(Saved entries)
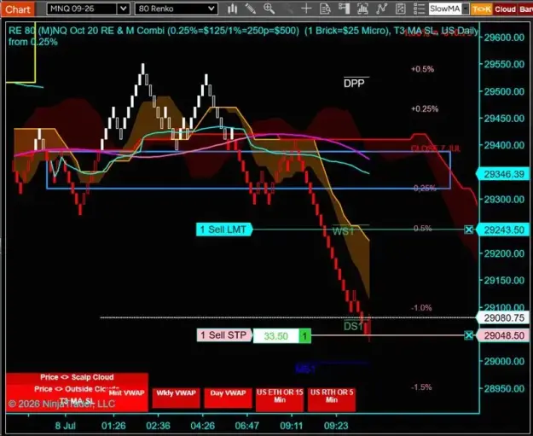The width and height of the screenshot is (533, 436).
Task: Select the crosshair cursor tool
Action: [x=306, y=9]
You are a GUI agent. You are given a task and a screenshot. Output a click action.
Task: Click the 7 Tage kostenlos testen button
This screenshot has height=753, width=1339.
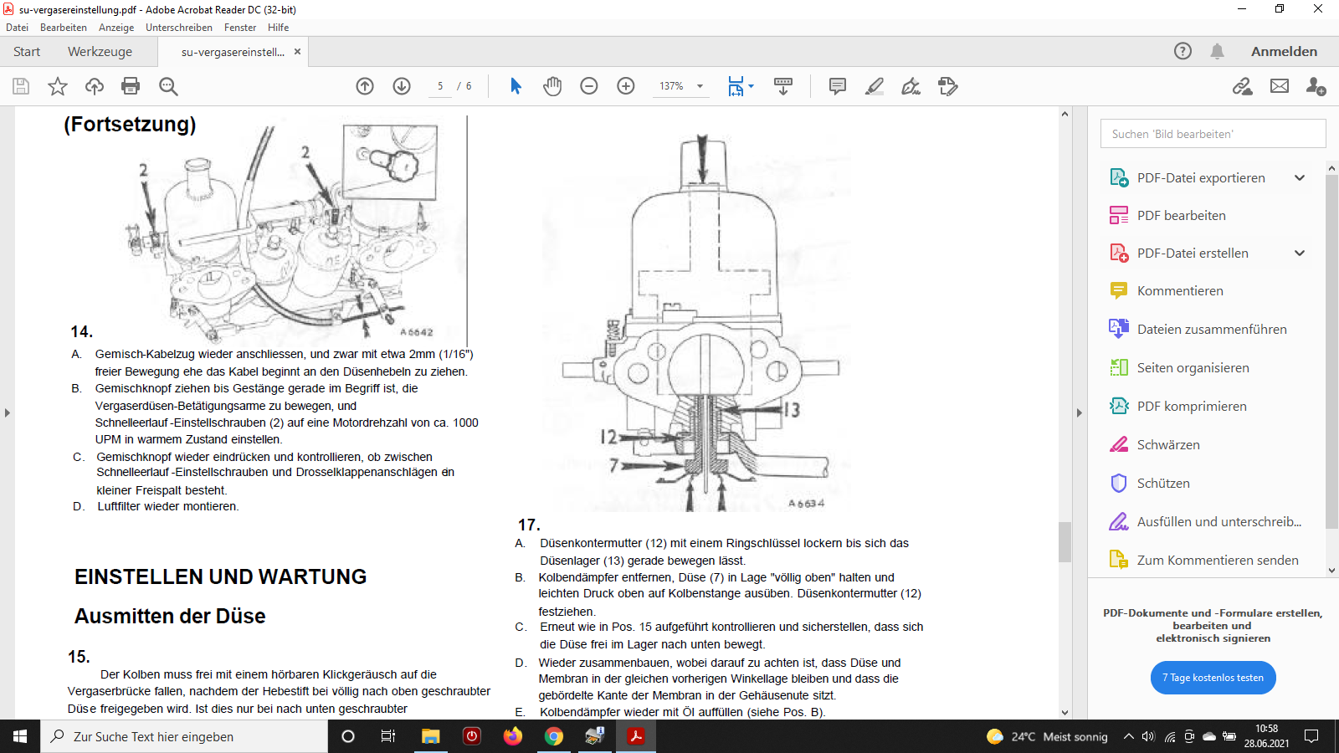coord(1213,678)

What is expected -> Nothing but the lines from the one holding "You are a GUI" through the last line of the entries should be written out, exactly and inclusively, minus the pictures.

Output below ->
You are a GUI agent. You are given a task and a screenshot. Output a click action.
Task: Click the 7 Tage kostenlos testen button
This screenshot has height=753, width=1339.
coord(1213,678)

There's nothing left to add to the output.